> [Brief]: When you reach the line that contains "Viewport: 788px width, 475px", begin copying exactly and continue through the last line below. Do not copy pictures.

****************

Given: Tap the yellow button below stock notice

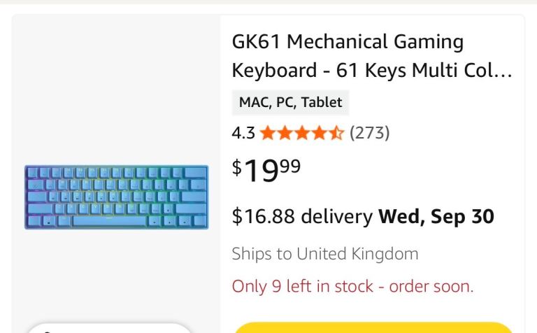Looking at the screenshot, I should [x=373, y=328].
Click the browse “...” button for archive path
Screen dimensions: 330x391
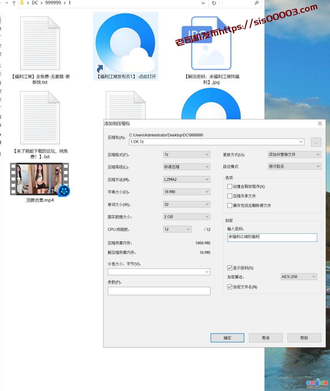coord(316,142)
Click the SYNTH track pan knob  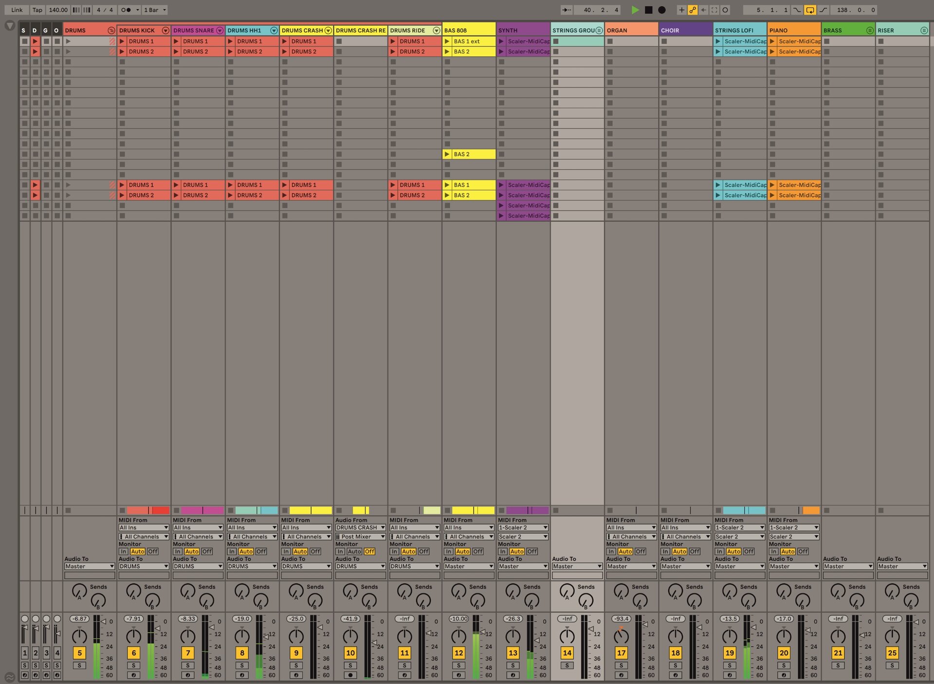[x=513, y=636]
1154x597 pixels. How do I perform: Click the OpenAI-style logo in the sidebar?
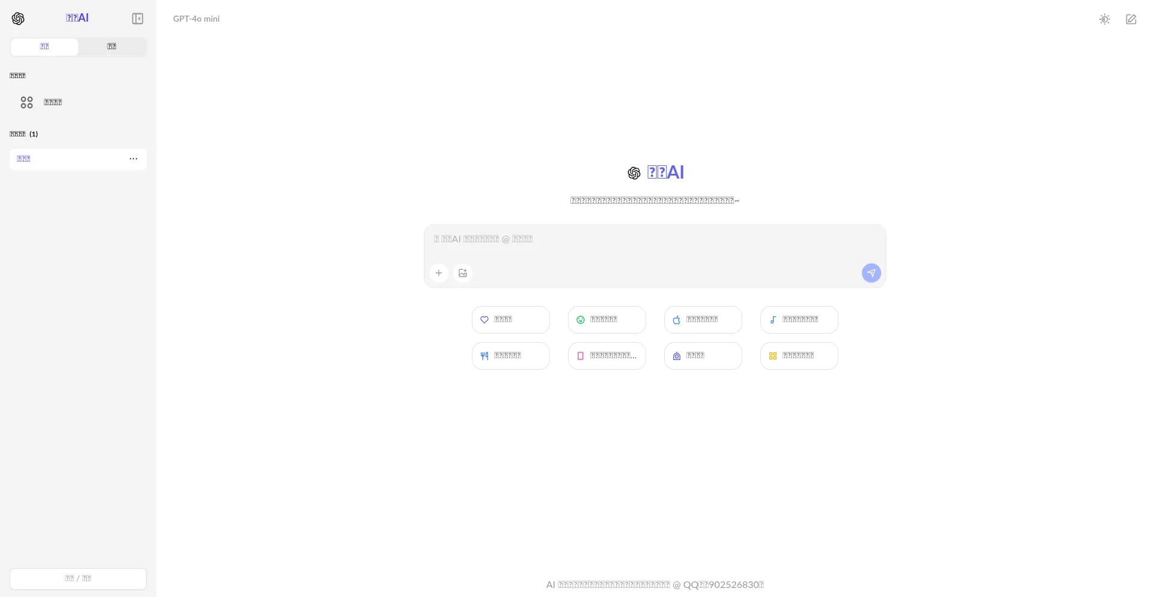coord(18,19)
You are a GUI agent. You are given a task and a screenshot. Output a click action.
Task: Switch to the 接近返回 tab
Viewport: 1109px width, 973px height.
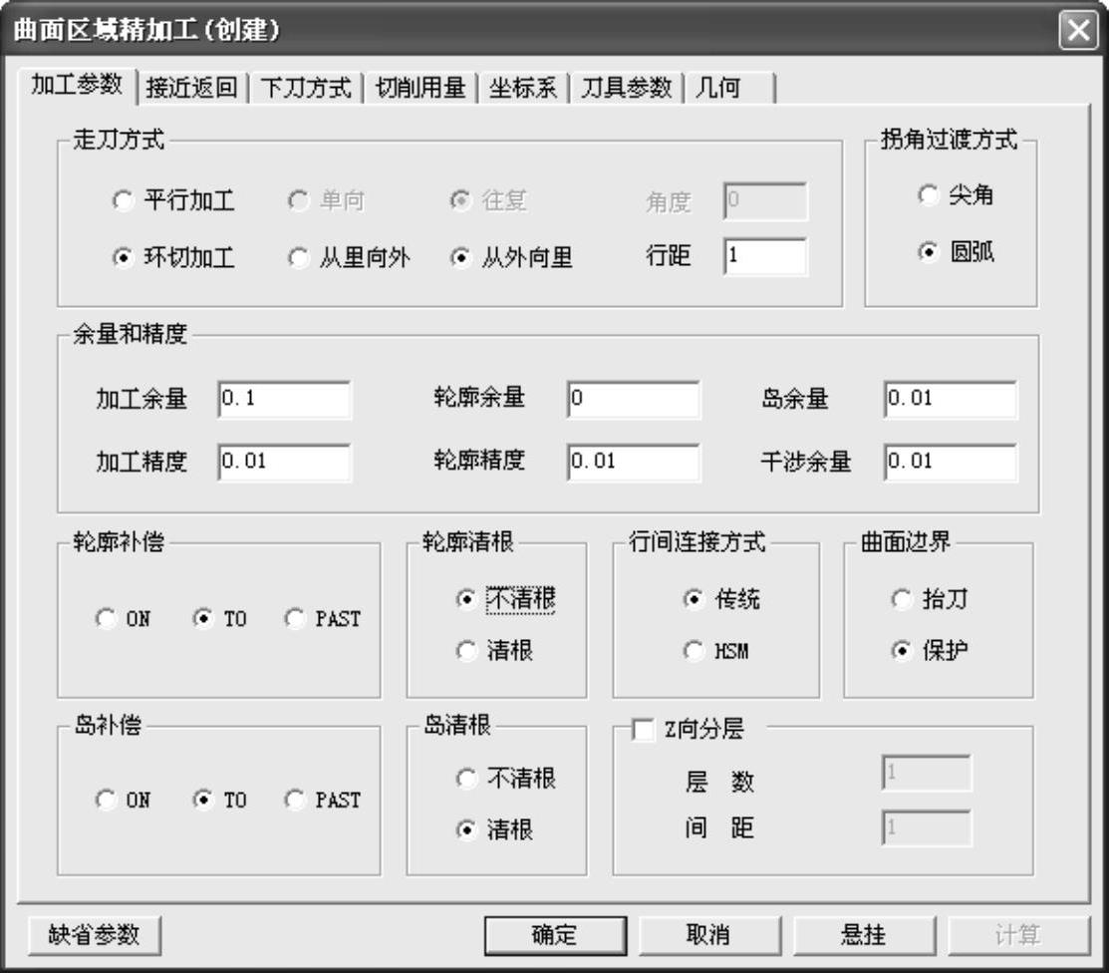tap(191, 88)
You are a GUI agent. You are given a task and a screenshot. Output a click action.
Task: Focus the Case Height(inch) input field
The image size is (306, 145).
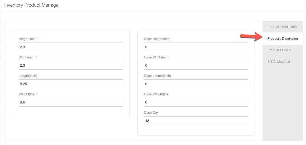click(196, 47)
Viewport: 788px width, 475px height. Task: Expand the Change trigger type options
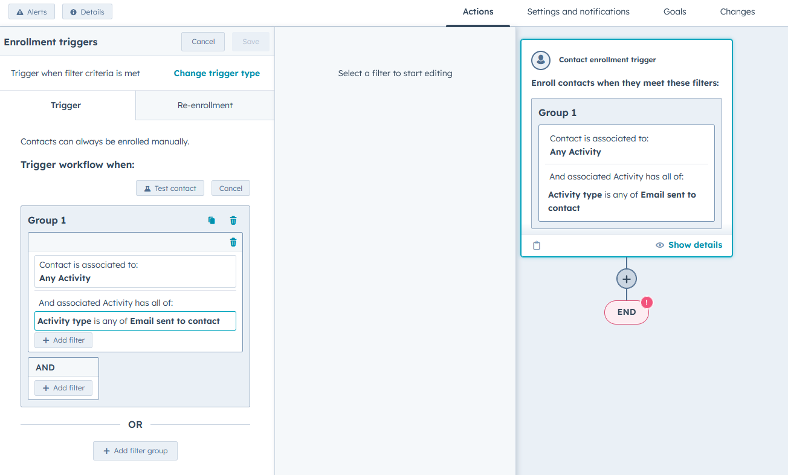pos(216,73)
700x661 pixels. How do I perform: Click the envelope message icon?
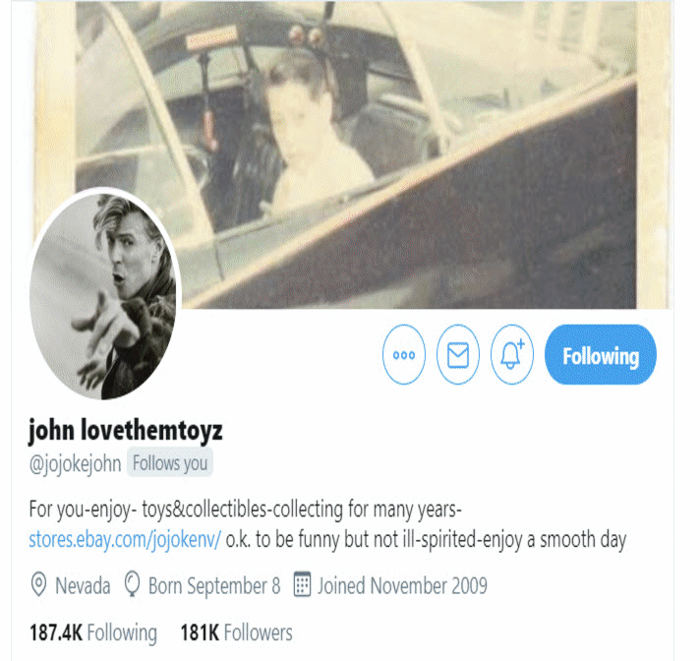coord(457,355)
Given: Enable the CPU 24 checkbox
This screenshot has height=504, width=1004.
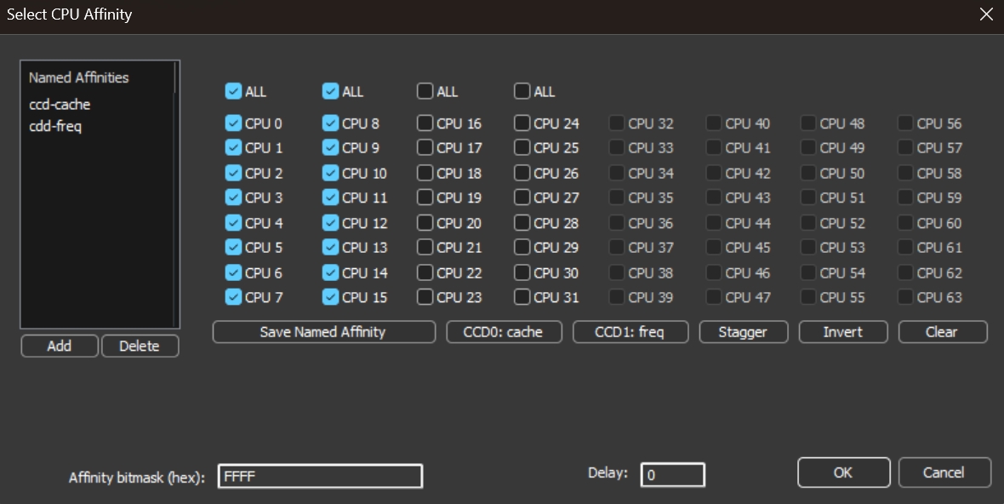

****************

> [Output for this task]:
Viewport: 788px width, 475px height. Task: Expand the Change trigger type options
pos(216,73)
700x661 pixels. How do I perform: Click the envelope message icon?
coord(457,355)
Given: Enable the CPU 24 checkbox
This screenshot has height=504, width=1004.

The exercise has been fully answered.